----- Extrait de la page
Tristan et Isolde par Bieito à Vienne : rêve sensuel, monde aqueux
Calixto Bieito met Tristan et Isolde sous (le signe de) l'eau, au sens littéral. L'omniprésence scénique de cette eau représente la fluidité, l'éphémère, les profondeurs de l'intériorité (l’être, “sous-l’eau” dans les termes du metteur en scène qu'il souligne à plusieurs reprises lors de son entretien avec le dramaturge maison Nikolaus Stenitzer). Plutôt que le drame, Calixto Bieito choisit ainsi le poème musical pour sa métaphysique et en même temps le fond solide d’interprétation (la psyché des amants comme un “poème de rêve”). Les décors de Rebecca Ringst transforment la scène en cadre épuré et nébuleux, où l’eau règne dans les espaces sombres et l'éclairage de Michael Bauer : tantôt fantomatique, tantôt blême et cruel.
----------
Objectif de l'exercice →
Pouvez-vous poursuivre la critique ci-dessus du Tristan et Isolde de Calixto Bieito à Vienne, à la suite de sa dernière phrase ?
----- Liste des données
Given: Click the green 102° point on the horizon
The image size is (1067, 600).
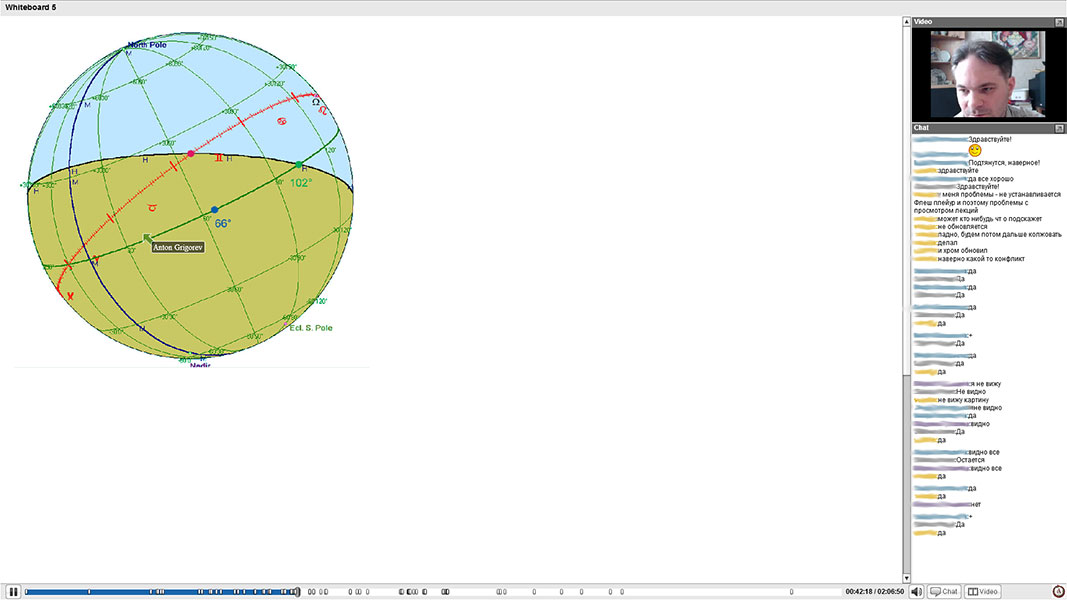Looking at the screenshot, I should pyautogui.click(x=299, y=165).
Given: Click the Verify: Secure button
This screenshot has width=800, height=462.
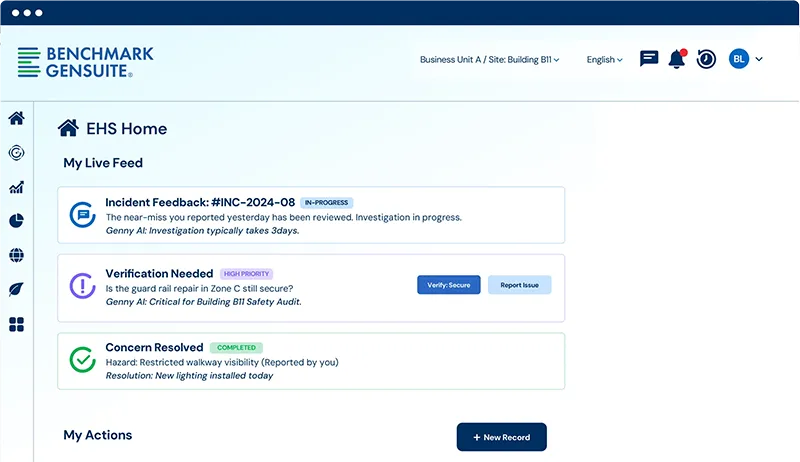Looking at the screenshot, I should 448,285.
----------
Résultat de l'exercice →
La scène est presque vide, avec quelques carrés mis en relief comme de petites îles entourées d'eau (qui se reflète sur les murs). Des balançoires (avec des enfants qui bientôt s'en vont) représentent l'état transitoire du monde, avant d'être remplacées par deux maisons également suspendues du plafond, représentant l'amour conjugal et familial impossible de Tristan et Isolde. Les amants déchirent (métaphoriquement, mais aussi littéralement) les murs qui les séparent jusqu'à ce que les deux maisons se heurtent et qu'ils puissent enfin se retrouver, au sol. Le rêve de la fusion éternelle est ainsi littéralement illustré par un choc brutal déchirant les cloisons, avant le paysage ténébreux et toujours épuré du dernier acte (des corps nus hantant l'espace scénique comme des fantômes flottant dans le purgatoire). L'amour est ainsi une série d'explosions et de frustrations presqu'animales, et Isolde, loin de suivre Tristan dans le « pays où la lumière du soleil ne rayonne pas », laisse son amant (qui vient de trancher les veines) et refuse de partager cette extase suicidaire.
Andreas Schager incarne Tristan avec son héroïsme d'exception habituel. Le timbre équilibré et chaleureux renforce aisément la puissance et les nuances expressives. Les montées, les acmés et les modulations sont toutes mises au service du chant avec naturel et conviction. La richesse et la précision se conservent même lorsqu'il est étendu au sol, et même lorsqu'il se roule par terre à moitié dans l'eau. L'unité demeure solide et dramatique de bout en bout, jusqu'à l'abîme avec le laisser-aller d'une énergie enflammée et débordante.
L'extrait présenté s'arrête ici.